Milano non dimentica: 245 pietre per la Memoria

La posa delle pietre per la famiglia Morais-Tedeschi fa parte di un’iniziativa più ampia promossa dal Comune di Milano in collaborazione con il Comitato per le Pietre d’Inciampo. Con le 21 nuove installazioni previste per il 2026, il totale delle “Stolpersteine” in città salirà a 245. Le prime 12 sono state posate il 22 gennaio, in vista del Giorno della Memoria, mentre le restanti 9 saranno collocate il 12 marzo, in ricordo degli scioperi del 1944 che portarono a numerose deportazioni.

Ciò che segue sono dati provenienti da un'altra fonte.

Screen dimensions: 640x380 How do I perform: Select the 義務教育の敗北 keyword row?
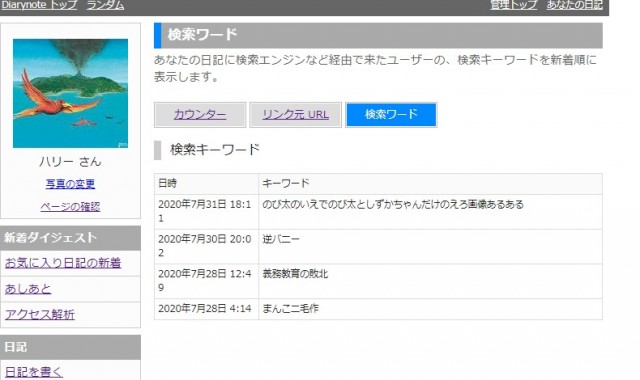378,281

“Abbiamo visto storie diverse e riportato a casa persone che non vogliamo dimenticare”, ha sottolineato la presidente del Consiglio comunale di Milano, Elena Buscemi. “E così le riportiamo alla collettività, con queste pietre. Mettendo le pietre di inciampo sui marciapiedi presso le abitazioni dove vivevano, così che ognuno passando di qui potrà ricordarsi di loro”. Le pietre, piccoli cubi d’ottone creati dall’artista tedesco Gunter Demnig, sono un monumento diffuso in tutta Europa che mira a restituire un’identità e un luogo a coloro che furono perseguitati e uccisi dal regime nazifascista, non solo ebrei ma anche oppositori politici e altre vittime.

La storia della famiglia Morais è emblematica della tragedia della Shoah in Italia. Carlo, ingegnere alla Pirelli, e la sua famiglia tentarono la fuga in Svizzera dopo l’emanazione delle leggi razziali, ma furono arrestati l’11 dicembre 1943 in provincia di Sondrio e deportati con lo stesso convoglio di Liliana Segre e suo padre. Le pietre posate oggi in viale Abruzzi non sono solo un omaggio, ma un monito perpetuo, un inciampo nella fretta quotidiana che costringe a fermarsi, a leggere e a ricordare.